If you click on the Grid view, you can see the information from an individual run by clicking on one of the boxes on the left and selecting Logs:
Notice that the command ran the date command on the system as requested.
Let’s create a DAG that manipulates data. First, we will generate some fake data using Faker. First, stop the Airflow system by using control-C in the terminal.
In Visual Studio Code, create a new file called csv-gen.py
in the main folder (not the dags
folder) and use the following content:
from faker import Faker
import csv
output=open('data.csv', 'w')
fake=Faker()
header=['name','age','street','city','state','zip','lng','lat']
mywriter=csv.writer(output)
mywriter.writerow(header)
for r in range(1000):
mywriter.writerow([
fake.name(),
fake.random_int(min=18, max=80, step=1),
fake.street_address(),
fake.city(),
fake.state(),
fake.zipcode(),
fake.longitude(),
fake.latitude()
])
output.close()
In the terminal, install the Faker library as follows:
Windows – py -m pip install faker
MacOS – pip3 install faker
Linux – either as MacOS or pip install faker
You can now run the file using either py csv-gen.py
(Windows) or python3 csv-gen.py
(MacOS). This will generate a file called data.csv
.
We need to give Airflow access to this data. Update the docker-compose.yml file to add the following line.

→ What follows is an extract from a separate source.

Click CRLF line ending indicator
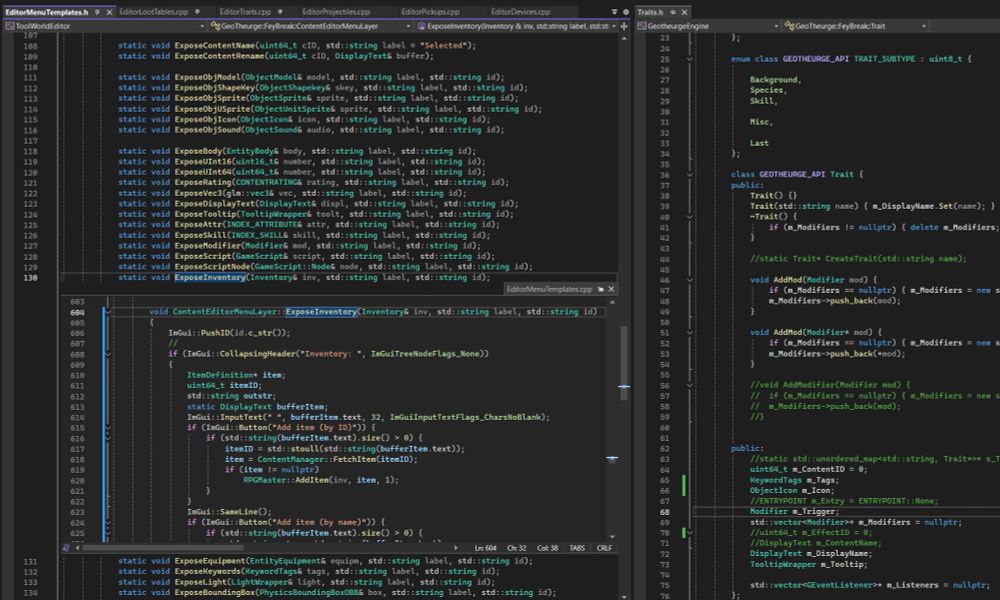Viewport: 1000px width, 600px height. [604, 548]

- ${AIRFLOW_PROJ_DIR:-.}/data:/home/airflow/data
You will find other lines that start ${AIRFLOW_PROJ_DIR:-.}
. It goes right after those.
Now restart your Airflow system using docker compose up
in the terminal. Once Airflow runs again, a new folder – data
– should have been created. Copy the data.csv
file into this folder.
Now we can create a new DAG using the following code:
import datetime as dt
from datetime import timedelta
from airflow import DAG
from airflow.operators.bash_operator import BashOperator
from airflow.operators.python_operator import PythonOperator
import pandas as pd
def CSVToJson():
df=pd.read_csv('/home/airflow/data/data.csv')
for i,r in df.iterrows():
print(r['name'])
df.to_json('fromAirflow.JSON', orient='records')
default_args = {
'owner': 'Kevin Chalmers',
'start_date': dt.datetime(2023, 2, 1),
'retries': 1,
'retry_delay': dt.timedelta(minutes=5),
}
with DAG(
'CSV_DAG',
default_args=default_args,
schedule_interval=timedelta(minutes=5)
) as dag:
print_starting = BashOperator(
task_id="starting",
bash_command='echo "Reading data"'
)
CSVJson = PythonOperator(
task_id='convertCSVToJson',
python_callable=CSVToJson
)
print_starting >> CSVJson
Which you should be able to run and test.